Sriwedari



            Dua orang. Di kereta. Satu gerbong. Berhadapan.

            Semula, tak ada yang bicara.

            Aku mencoba tetap fokus pada buku yang kubaca, sambil sesekali memegang gelas styrofoam berisi kopi. Mengabaikan pria yang mengenakan jaket biru di depanku. Pria yang memerhatikanku seperti mencoba memastikan sesuatu. Pria yang kukenal, juga pria yang tak ingin kutemui.

            Sudah nyaris sepuluh tahun yang lalu aku tak bertemu dengannya dan yang kupilih adalah pura-pura melupakannya. Pria ini berhubungan terlalu banyak dengan kenangan di masa laluku. Masa lalu yang terkubur jauh di belakang. Masa lalu yang dulu pernah punya nama. Masa lalu tempat aku pernah begitu bahagia, bersama keempat sahabatku saat kami masih mengenakan seragam putih abu-abu. Seabu-abu klir jaketnya. Yang membutakan mata dan membutakan hati, tapi membuat ingatanku jauh lebih bising daripada suara mesin kereta.

            Sialnya, aku bukan manusia yang pandai pura-pura.

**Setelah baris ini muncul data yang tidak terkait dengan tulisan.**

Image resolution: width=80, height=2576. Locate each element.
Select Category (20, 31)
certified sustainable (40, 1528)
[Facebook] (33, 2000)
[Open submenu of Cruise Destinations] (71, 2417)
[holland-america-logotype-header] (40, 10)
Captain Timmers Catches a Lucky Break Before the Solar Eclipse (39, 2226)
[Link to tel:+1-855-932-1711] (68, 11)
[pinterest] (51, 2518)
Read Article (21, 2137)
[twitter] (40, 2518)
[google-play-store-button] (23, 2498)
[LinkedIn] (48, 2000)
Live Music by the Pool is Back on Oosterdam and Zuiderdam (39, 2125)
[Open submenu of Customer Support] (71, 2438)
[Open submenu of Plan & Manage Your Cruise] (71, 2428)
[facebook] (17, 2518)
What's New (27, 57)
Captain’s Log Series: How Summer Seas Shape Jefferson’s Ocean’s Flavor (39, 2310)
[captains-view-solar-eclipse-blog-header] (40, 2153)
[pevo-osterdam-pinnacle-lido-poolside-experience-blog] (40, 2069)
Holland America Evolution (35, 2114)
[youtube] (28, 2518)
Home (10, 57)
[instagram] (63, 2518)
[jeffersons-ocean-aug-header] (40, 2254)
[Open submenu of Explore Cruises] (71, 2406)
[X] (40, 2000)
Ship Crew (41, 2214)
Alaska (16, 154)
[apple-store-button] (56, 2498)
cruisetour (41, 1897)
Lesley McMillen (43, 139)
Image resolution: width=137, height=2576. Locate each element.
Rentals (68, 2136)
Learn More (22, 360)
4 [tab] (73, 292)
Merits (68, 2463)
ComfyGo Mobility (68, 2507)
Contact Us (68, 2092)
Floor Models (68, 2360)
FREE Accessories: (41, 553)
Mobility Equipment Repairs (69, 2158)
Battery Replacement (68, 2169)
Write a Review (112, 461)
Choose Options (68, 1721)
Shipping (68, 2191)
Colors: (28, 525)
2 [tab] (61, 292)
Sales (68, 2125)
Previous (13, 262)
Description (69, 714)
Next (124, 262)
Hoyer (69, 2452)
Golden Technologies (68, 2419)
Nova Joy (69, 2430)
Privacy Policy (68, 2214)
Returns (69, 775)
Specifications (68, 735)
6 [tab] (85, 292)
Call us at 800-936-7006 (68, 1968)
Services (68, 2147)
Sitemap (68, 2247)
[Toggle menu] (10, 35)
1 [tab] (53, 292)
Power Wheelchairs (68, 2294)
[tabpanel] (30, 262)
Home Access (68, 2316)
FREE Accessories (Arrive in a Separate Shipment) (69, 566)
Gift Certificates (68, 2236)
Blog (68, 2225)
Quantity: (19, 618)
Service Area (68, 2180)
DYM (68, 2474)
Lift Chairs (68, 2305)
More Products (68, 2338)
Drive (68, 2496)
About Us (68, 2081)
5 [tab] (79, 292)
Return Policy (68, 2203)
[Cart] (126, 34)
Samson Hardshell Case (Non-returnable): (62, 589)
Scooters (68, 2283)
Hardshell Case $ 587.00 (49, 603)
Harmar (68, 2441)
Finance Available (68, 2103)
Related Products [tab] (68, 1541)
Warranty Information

            Sriwedari dari Solo barangkali hanya butuh waktu satu jam menuju Jogja. Tapi, perkara melupakan bukan matematika. Melupakan seperti filsafat yang tak habis di pikirkan. Bukan statistika. Berhadapan dengan pria ini seperti menghitung jumlah tak terhingga. Kenangan seperti itu, satu jam adalah satu juta menit. Dan sudah sepuluh tahun aku berusaha melupakan satu juta itu. Aku hanya akan buang-buang waktu jika terus bersikap acuh pada dia yang berusaha menarik perhatianku ini.

            Jadi,

            “Aku inget kamu, kok.”

            Dia tertawa lebar. Aku ikut tersenyum. Banyak hal dari pria ini yang masih begitu sama, sampai-sampai hatiku terasa begitu sakit. Aku jadi bertanya-tanya, apakah dia juga merasakan kegelisahan yang kurasakan? Dia terlihat baik-baik saja saat melihatku. Mungkin, dia sudah baik-baik saja setelah sepuluh tahun berlalu. Mungkin juga, dia bahkan tidak mengingat apapun lagi.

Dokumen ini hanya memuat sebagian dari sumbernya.